Of all the lines in the entries below, give again exactly those starting at the line containing "Home (51, 137)" and ending at the line containing "Outlet (639, 102)", both ends included, and no others.

* Raw data
*** Begin section ***

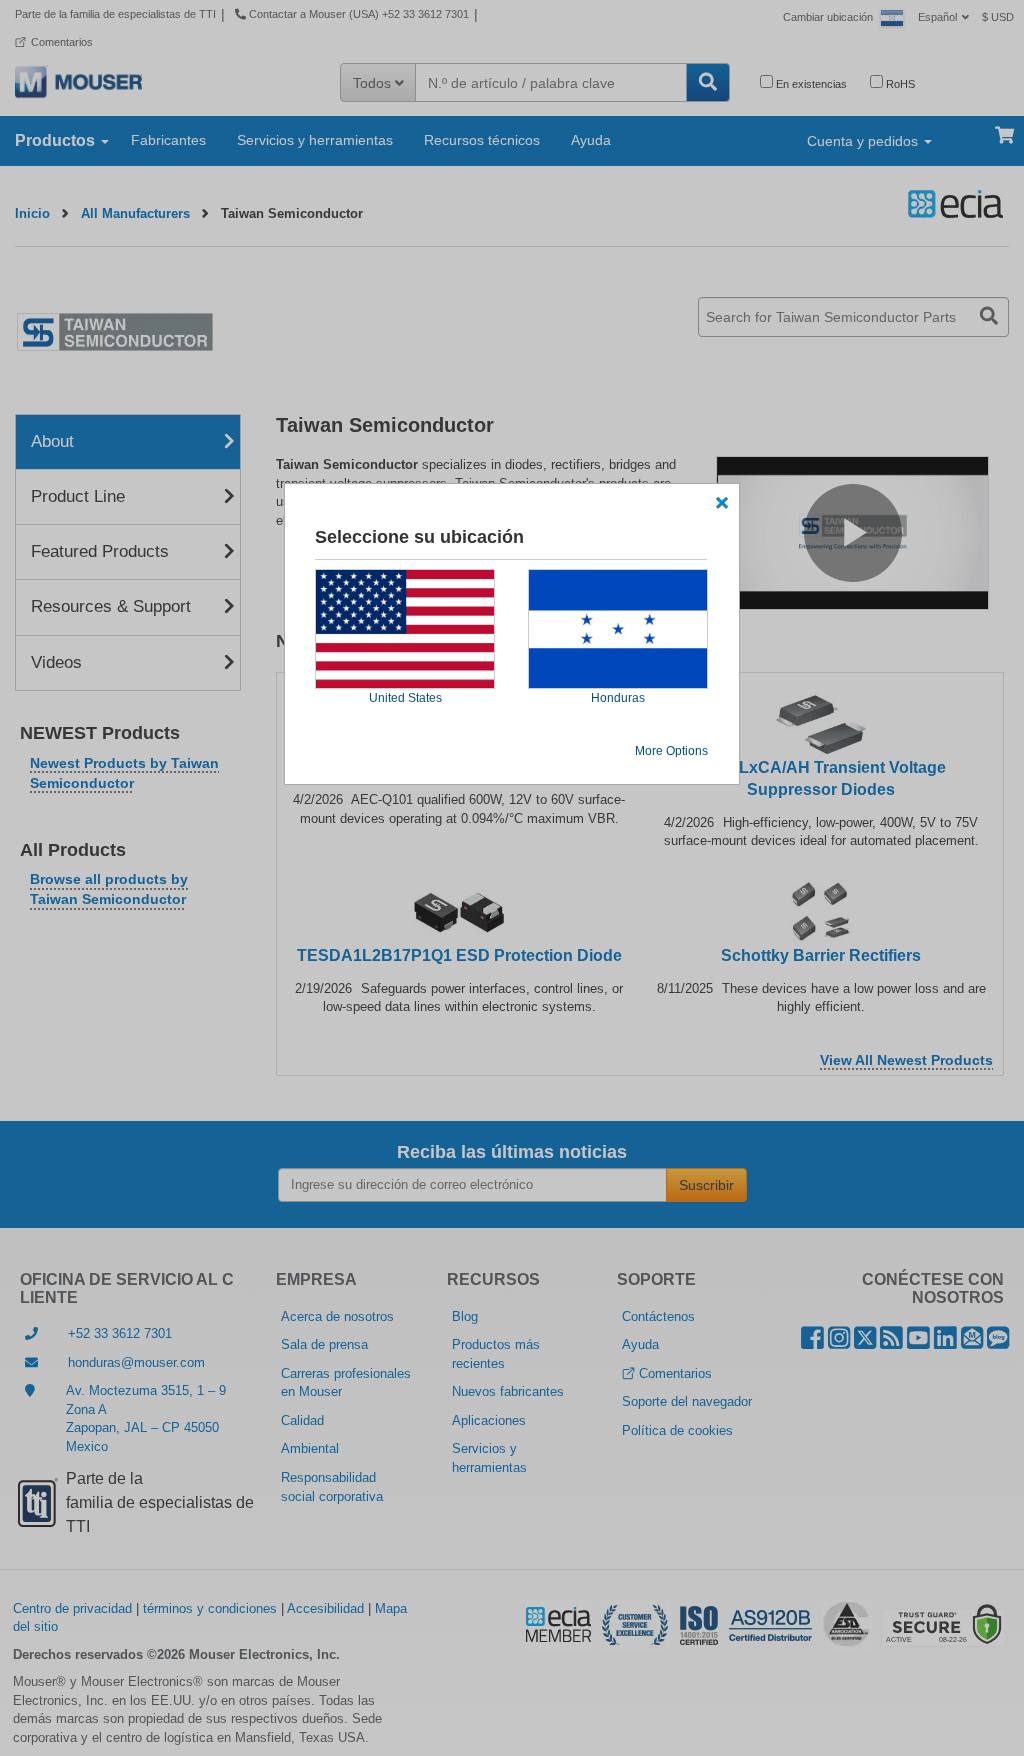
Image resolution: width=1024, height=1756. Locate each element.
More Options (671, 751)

*** End section ***
*** Begin section ***

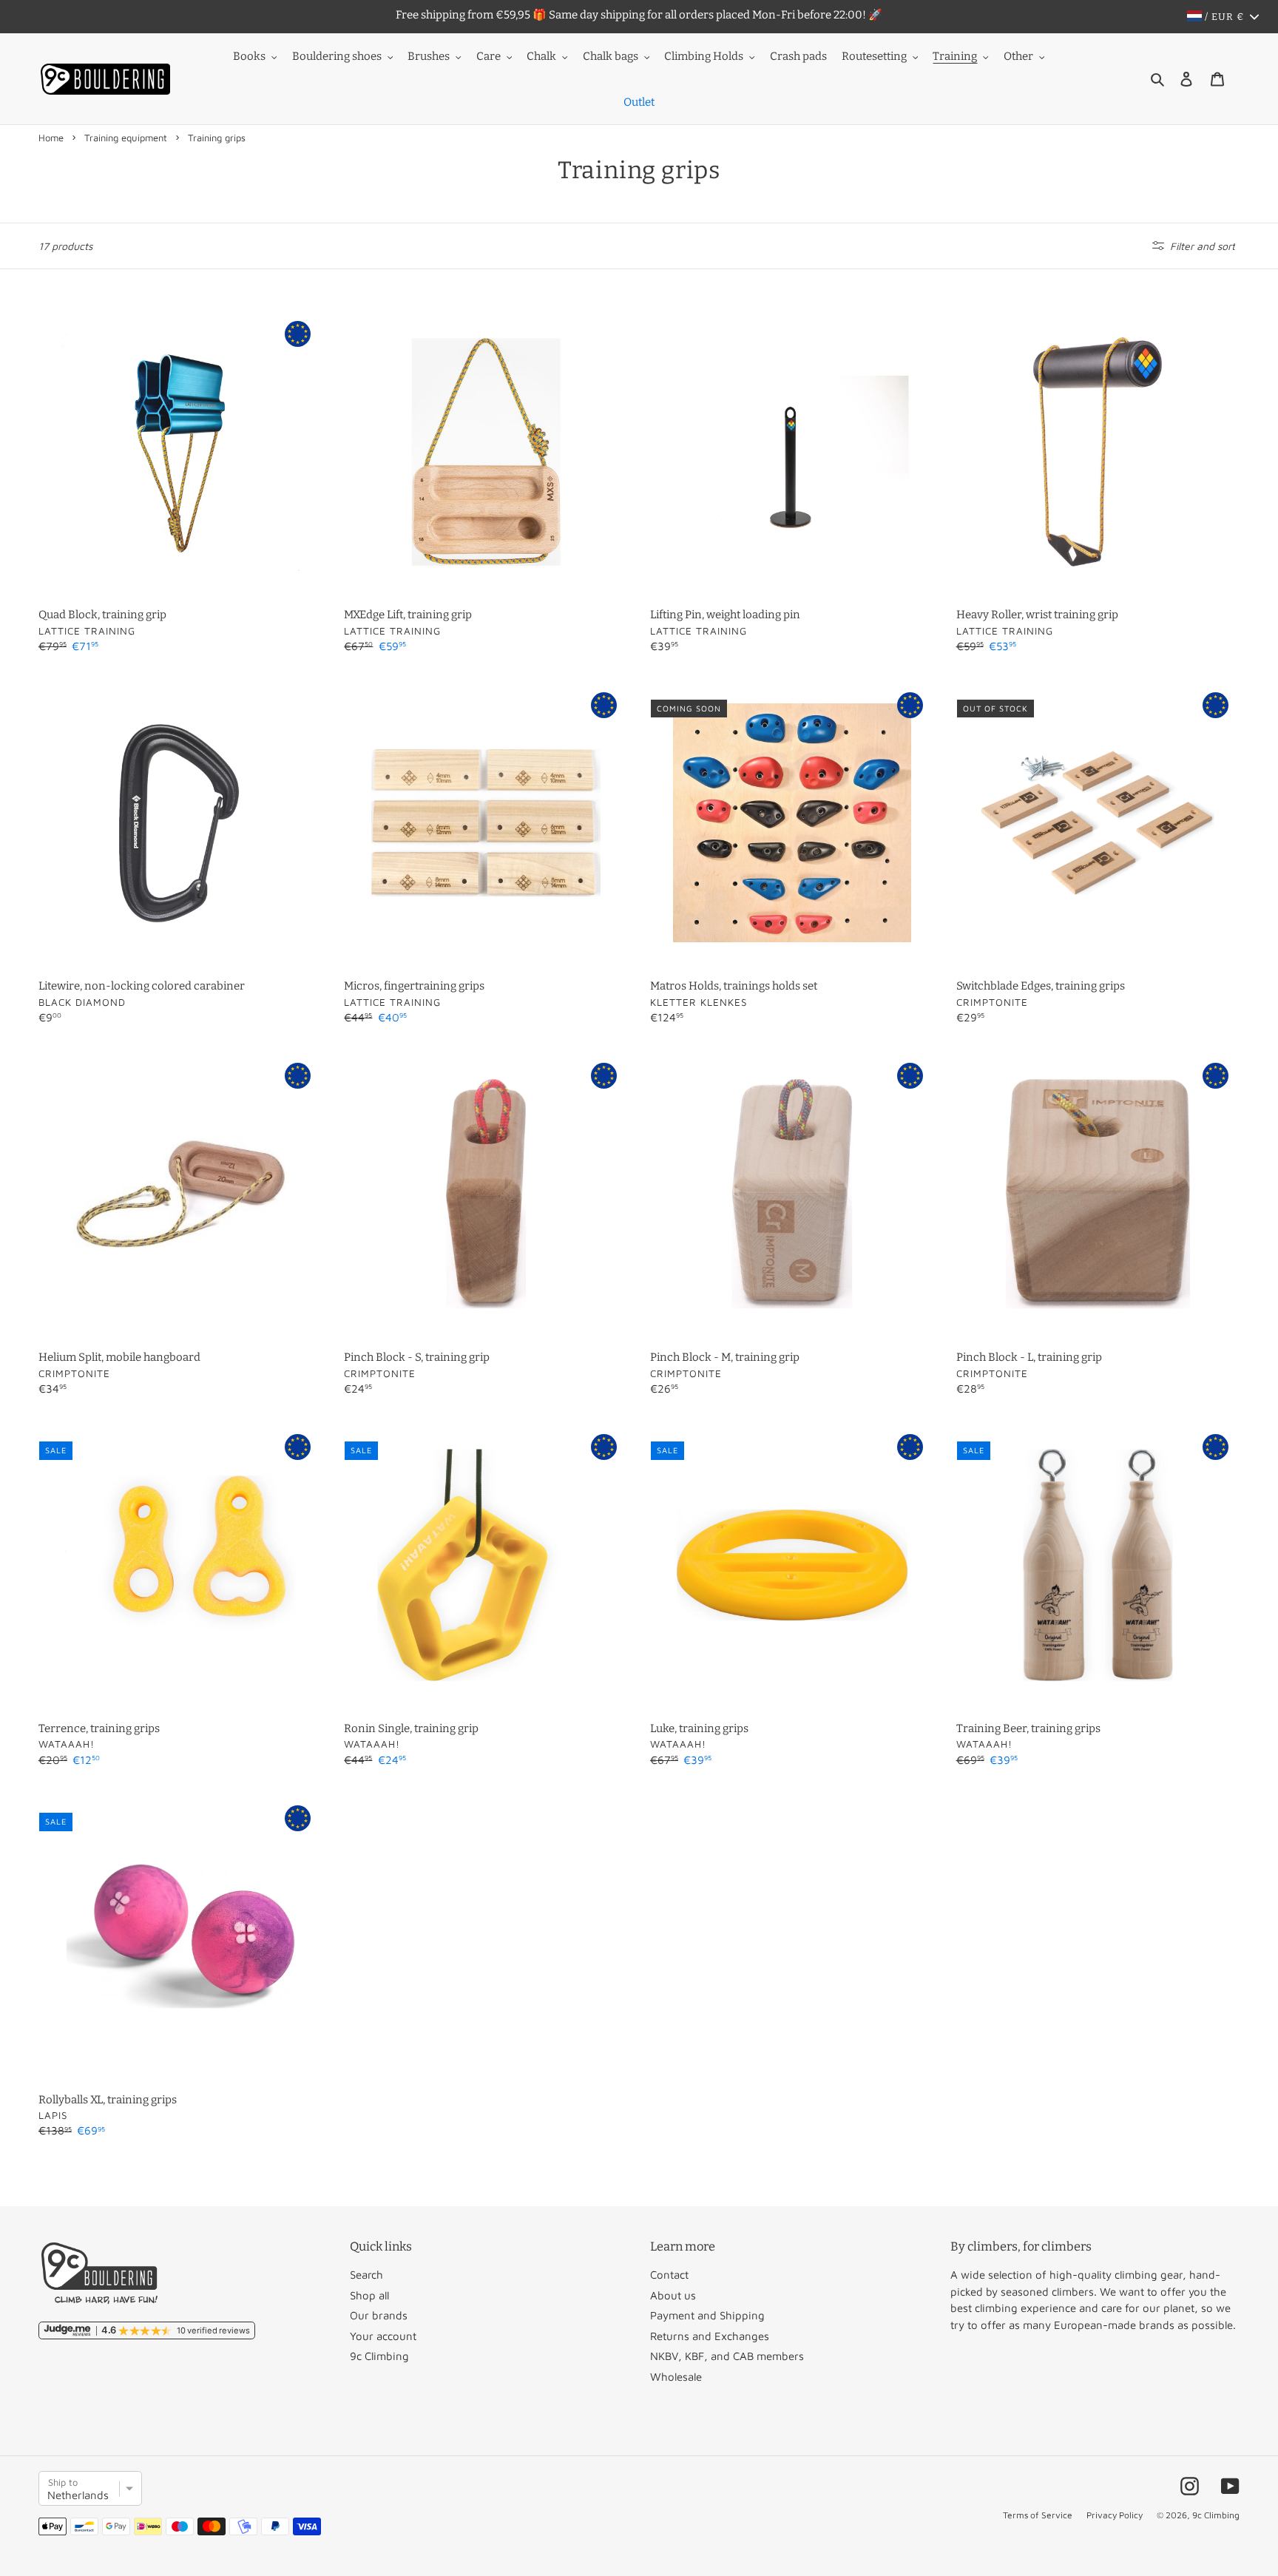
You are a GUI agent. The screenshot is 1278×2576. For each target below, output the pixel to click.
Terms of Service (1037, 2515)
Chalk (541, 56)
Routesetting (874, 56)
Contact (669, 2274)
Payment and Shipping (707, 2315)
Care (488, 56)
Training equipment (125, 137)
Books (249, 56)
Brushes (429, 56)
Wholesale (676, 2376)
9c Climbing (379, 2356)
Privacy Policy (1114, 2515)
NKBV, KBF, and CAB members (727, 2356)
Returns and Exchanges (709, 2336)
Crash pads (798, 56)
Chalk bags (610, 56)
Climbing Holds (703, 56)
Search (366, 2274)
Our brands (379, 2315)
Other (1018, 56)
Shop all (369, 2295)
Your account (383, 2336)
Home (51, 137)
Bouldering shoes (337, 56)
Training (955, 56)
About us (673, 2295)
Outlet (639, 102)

*** End section ***

* Your solution
Home (51, 137)
Bouldering shoes (337, 56)
Training (955, 56)
About us (673, 2295)
Outlet (639, 102)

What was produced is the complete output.